PROVIDED ENTRIES:
= = = = = = =

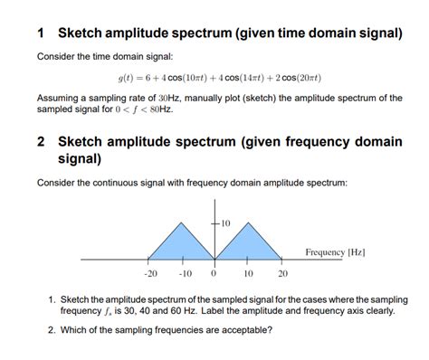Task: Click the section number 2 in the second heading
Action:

= = = = = = =

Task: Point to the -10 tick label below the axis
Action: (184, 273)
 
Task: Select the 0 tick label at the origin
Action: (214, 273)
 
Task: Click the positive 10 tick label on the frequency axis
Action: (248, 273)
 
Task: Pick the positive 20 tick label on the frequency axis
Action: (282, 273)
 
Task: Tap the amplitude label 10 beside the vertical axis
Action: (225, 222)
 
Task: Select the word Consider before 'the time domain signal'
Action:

= = = = = = =

WHAT YOU WILL DO: Retype the records below, starting at the line that contains "Task: Select the 0 tick label at the origin" and ending at the line that contains "Action: (225, 222)", with both of those lines included.

EXERCISE RESPONSE:
Task: Select the 0 tick label at the origin
Action: (214, 273)
 
Task: Click the positive 10 tick label on the frequency axis
Action: (248, 273)
 
Task: Pick the positive 20 tick label on the frequency axis
Action: (282, 273)
 
Task: Tap the amplitude label 10 beside the vertical axis
Action: (225, 222)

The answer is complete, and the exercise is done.